Namun, selama ini pemerintah terlalu fokus menjajaki negara-negara penempatan utama yang kerap problematik dari sisi perlindungan ketenagakerjaan. ”Jadi, ini peluang yang baik untuk shifting ke negara-negara yang lebih ramah. Ibaratnya transisi dari pasar (kerja) yang becek ke pasar modern,” katanya.
Data Badan Perlindungan Pekerja Migran Indonesia (BP2MI) tahun 2020, daftar 10 negara penempatan terbesar pekerja migran Indonesia ialah Hong Kong (53.206 orang), Taiwan (34.415 orang), Malaysia (14.630 orang), Singapura (4.474 orang), Arab Saudi (1.793 orang), Brunei Darussalam (1.202 orang), Polandia (798 orang), Jepang (749 orang), Korea Selatan (641 orang), dan Italia (411 orang).
Wahyu mengingatkan, kesepakatan terkait dengan hak dan standar ketenagakerjaan perlu dipertegas dari awal penjajakan. Beberapa hal yang perlu diperhatikan seperti biaya penempatan yang selama pandemi ini membengkak dan justru dibebankan kepada calon pekerja migran.

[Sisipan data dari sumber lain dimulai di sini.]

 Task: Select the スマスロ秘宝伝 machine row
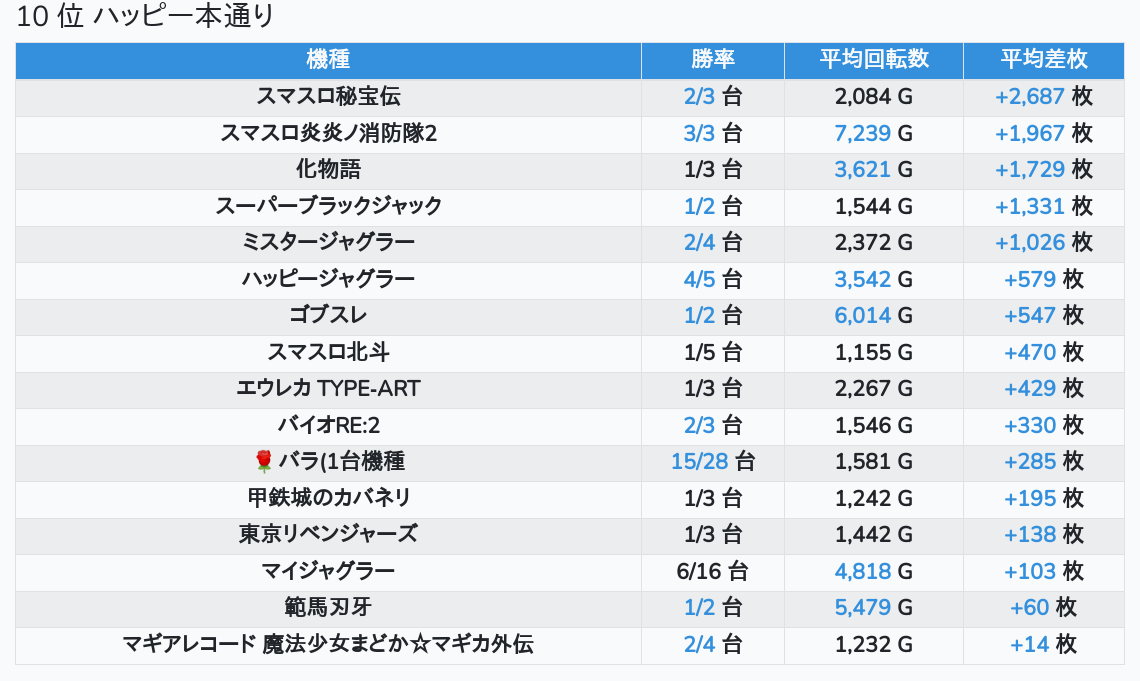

Misalnya, biaya karantina yang bisa memakan Rp 15 juta-Rp 20 juta dan harus ditanggung calon pekerja itu sendiri. Selain itu, juga berkaitan dengan standar pengupahan yang layak di sektor-sektor yang dijajaki. ”Perlu ada kesepakatan (MOU) agar ada standar-standar penempatan yang sudah disepakati antarpemerintah dan harus dipatuhi,” ujarnya.
Di sisi lain, pemerintah juga harus memastikan informasi kerja yang didapat valid, resmi, dan sesuai dengan alur rekrutmen menurut undang-undang. ”Jangan sampai ini membuka celah perekrutan dan penempatan gelap baru yang memperparah kasus perdagangan orang terhadap calon pekerja migran kita,” kata Wahyu.